Exercise details » Copy out every one of the items below verbatim, leaving out the pictures.

[Target position records]
━━━━━━━━━━━━━━━━━━━━━━━━━━━━━━

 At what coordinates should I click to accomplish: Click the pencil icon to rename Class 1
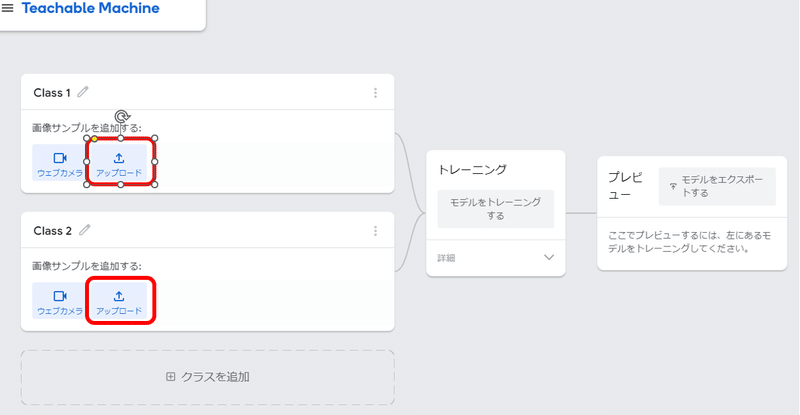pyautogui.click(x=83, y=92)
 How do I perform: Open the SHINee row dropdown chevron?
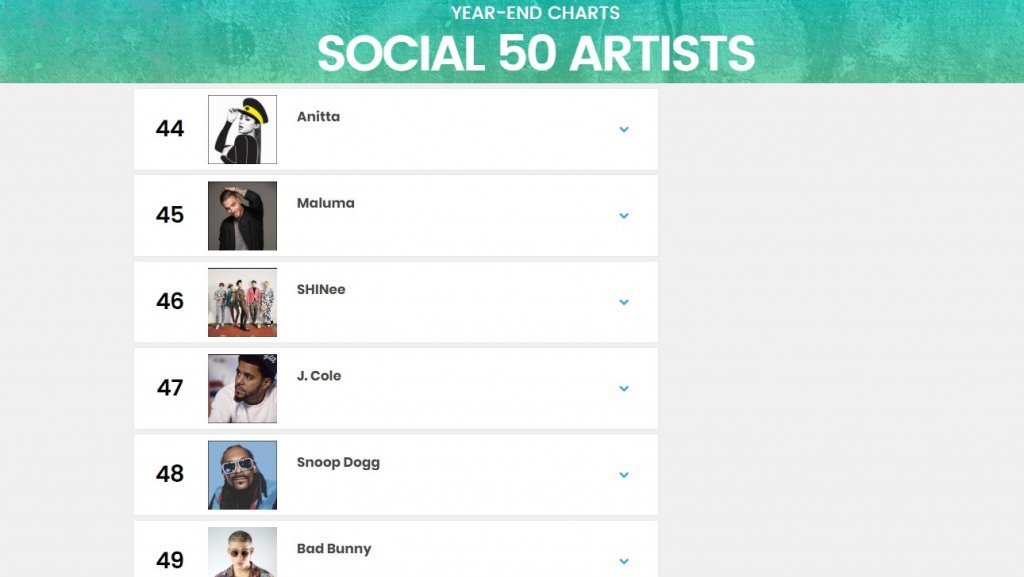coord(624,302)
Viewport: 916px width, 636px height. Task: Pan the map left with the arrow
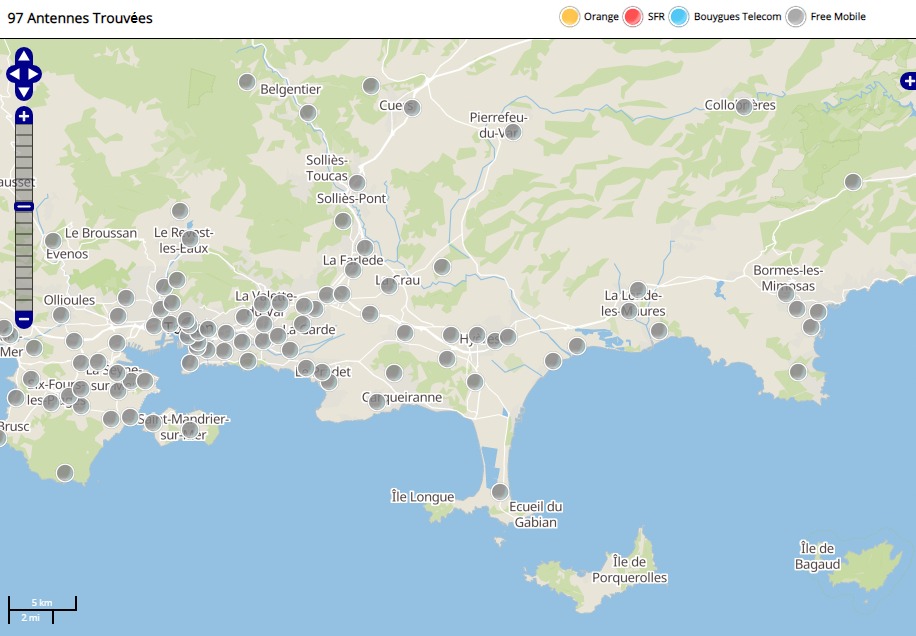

━━━━━━━━━━━━━━━━━━━━━━━━━━━━━━

Answer »
 At what coordinates should I click to accomplish: Click the pencil icon to rename Class 1
pyautogui.click(x=83, y=92)
 How do I perform: Open the SHINee row dropdown chevron?
coord(624,302)
Viewport: 916px width, 636px height. Task: Pan the map left with the arrow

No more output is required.